2017年3月、栃木県那須町の山岳地帯で春山登山研修中の生徒7人、引率教員1人が死亡した雪崩事故で、文部科学省は防災科学技術研究所の調査に1,890万円を助成することを決めた。雪崩発生のメカニズムや流下経路を解明し、今後の雪崩対策に生かすのが狙い。
文科省によると、調査には防災科学研究所の上石勲雪氷防災研究センター長を中心に、気象庁気象研究所、森林研究・整備機構森林総合研究所、北海道教育大学、東北大学、京都大学、日本大学など計11機関から31人の研究者が当たる。
専門は雪氷気象学、災害科学、傾斜地保全学など幅広い分野を網羅しており、多角的な側面からのアプローチが期待されている。

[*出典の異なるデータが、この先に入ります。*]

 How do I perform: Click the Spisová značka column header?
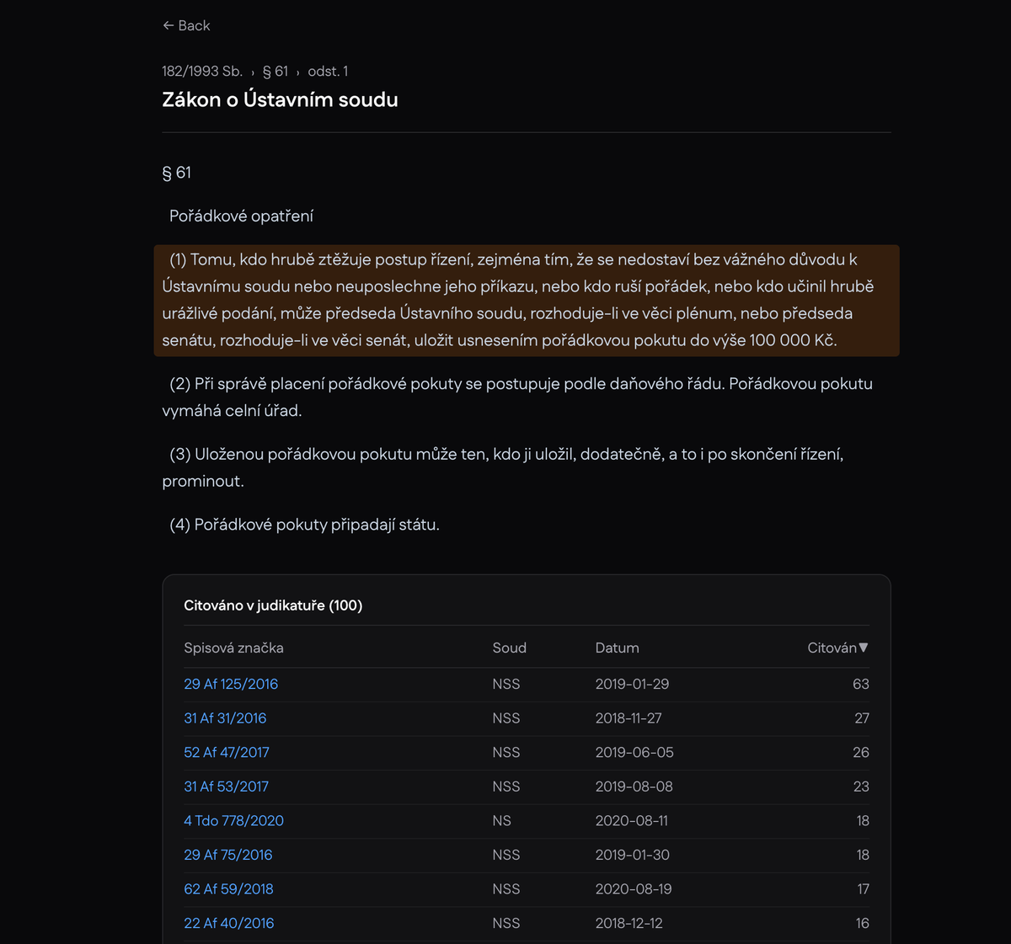[233, 648]
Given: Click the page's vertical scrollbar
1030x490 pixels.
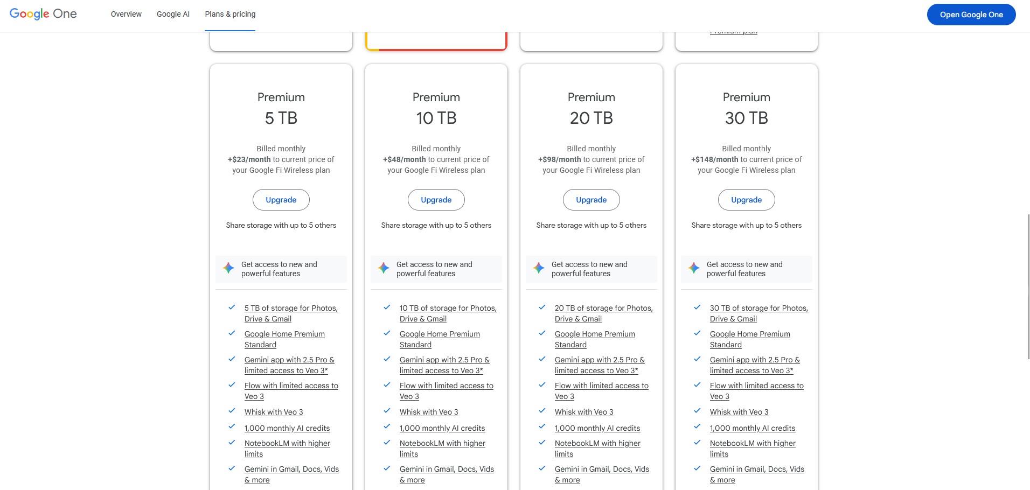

研究チームは現地調査に加え、ドローンによる上空からの撮影や地形情報の収集、降雪状況の面的解析、雪崩堆積状況の解析などを進め、今回の雪崩について実態を解明する。
さらに、雪崩シミュレーションを用いて被害範囲を推定するとともに、低気圧性の降雪を原因とする雪崩にも対応可能な積雪変質モデルを開発、山岳域雪崩発生リアルハザードマップを試作して今後の雪崩発生防止に向けた課題の検討、その解決策の提示を進める。
得られたデータや知見は取りまとめられ、全国の雪崩対策に対する提言として公表される。